A registry will provide researchers with more and better data on patients living with Loeys-Dietz. As is, researchers rely on their own collection of data, using surveys for their sub-specialties and drawing from patients whom they can reach.
A registry would provide data on more patients. Combining data from patients anywhere, around the globe, is particularly important for rare diseases like Loeys-Dietz. It is hard to know exactly how many people live with Loeys-Dietz, but there are an estimated 450 "documented cases" with thousands of others being undiagnosed or misdiagnosed. Having data on more patients means researchers can increase the sample size for their studies and therefore the reliability of their findings.
A registry would also provide data on patients over time.
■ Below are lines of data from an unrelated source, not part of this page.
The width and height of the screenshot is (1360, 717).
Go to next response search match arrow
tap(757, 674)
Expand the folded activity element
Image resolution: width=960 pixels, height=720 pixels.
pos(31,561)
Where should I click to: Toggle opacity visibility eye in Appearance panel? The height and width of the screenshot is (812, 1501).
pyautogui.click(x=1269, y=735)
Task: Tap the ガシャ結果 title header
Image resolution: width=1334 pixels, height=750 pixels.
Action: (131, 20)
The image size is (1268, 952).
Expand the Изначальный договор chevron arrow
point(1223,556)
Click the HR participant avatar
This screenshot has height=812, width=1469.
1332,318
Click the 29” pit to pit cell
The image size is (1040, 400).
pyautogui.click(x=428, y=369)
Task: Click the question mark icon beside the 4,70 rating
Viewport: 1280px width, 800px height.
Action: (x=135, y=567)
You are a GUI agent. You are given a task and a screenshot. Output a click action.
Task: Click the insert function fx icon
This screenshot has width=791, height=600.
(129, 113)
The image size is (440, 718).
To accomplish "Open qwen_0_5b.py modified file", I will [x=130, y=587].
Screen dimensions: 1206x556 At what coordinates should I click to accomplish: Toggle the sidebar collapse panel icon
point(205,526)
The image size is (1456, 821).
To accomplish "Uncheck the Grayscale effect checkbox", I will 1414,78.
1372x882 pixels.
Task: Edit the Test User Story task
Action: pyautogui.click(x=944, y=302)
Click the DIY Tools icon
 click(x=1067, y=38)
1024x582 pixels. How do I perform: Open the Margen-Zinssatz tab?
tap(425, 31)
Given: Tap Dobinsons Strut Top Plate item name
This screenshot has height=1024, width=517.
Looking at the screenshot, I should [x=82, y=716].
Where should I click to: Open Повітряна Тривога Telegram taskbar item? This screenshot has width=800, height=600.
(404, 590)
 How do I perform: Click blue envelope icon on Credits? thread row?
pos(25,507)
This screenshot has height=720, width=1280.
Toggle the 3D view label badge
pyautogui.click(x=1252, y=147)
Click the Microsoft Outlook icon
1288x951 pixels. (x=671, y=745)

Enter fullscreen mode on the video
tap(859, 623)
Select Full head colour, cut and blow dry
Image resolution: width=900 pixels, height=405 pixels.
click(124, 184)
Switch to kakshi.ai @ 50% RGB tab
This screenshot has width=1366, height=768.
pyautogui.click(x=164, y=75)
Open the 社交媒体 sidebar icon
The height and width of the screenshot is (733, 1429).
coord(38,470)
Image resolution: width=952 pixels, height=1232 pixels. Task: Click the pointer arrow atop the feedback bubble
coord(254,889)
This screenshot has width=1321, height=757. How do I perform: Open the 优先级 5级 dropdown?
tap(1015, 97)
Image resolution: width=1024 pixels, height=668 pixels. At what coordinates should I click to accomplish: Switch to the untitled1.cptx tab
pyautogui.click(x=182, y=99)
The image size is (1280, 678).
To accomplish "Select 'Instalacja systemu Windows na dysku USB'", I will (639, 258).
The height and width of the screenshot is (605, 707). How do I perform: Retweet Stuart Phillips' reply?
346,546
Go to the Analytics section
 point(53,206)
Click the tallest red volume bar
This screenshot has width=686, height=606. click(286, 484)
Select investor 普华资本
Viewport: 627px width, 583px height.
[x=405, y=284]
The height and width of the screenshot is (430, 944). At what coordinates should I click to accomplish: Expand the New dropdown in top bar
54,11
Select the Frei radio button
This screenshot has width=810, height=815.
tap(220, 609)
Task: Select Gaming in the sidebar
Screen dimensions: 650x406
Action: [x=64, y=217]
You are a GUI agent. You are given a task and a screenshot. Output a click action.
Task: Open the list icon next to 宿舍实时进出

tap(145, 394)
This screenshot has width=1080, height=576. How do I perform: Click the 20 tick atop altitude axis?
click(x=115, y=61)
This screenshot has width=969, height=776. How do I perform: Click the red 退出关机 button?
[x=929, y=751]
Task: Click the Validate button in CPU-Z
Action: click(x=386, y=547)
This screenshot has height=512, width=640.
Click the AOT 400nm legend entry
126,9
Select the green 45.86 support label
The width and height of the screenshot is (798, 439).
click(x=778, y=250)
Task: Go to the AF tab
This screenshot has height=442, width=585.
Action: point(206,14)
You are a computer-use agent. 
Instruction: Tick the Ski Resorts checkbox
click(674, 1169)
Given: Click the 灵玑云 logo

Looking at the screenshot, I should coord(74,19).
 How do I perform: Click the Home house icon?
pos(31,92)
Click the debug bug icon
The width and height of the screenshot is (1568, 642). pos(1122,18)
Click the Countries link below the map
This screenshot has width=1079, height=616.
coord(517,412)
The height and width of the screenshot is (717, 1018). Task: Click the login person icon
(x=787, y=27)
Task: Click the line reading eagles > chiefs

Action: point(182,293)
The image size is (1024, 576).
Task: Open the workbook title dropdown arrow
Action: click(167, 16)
Most of the available data on patients are like snapshots--they capture how patients are doing at a single point in time. A registry would capture data from patients repeatedly, so researchers could learn more about the effects and management of Loeys-Dietz over time.
As a result of a registry, researchers could do more of the kind of research that will lead to better understanding and management of Loeys-Dietz, research that can lead to real improvements in the quality of life of patients.
Setting up a registry is no easy feat. It will require understanding the data that researchers need, exploring different options for reliability (good quality data) and feasibility (easy to use and affordable), getting it set up and running, and disseminating it as broadly as possible. It is a daunting task. But one that will make a real difference to people living with Loeys-Dietz, and therefore well worth our every effort.
Of course, a Loeys-Dietz registry will only happen with your generous support. That is why over the coming months and years, we will be sharing with you our thinking and planning towards setting up the registry, in the hopes that you too will help advance our mission.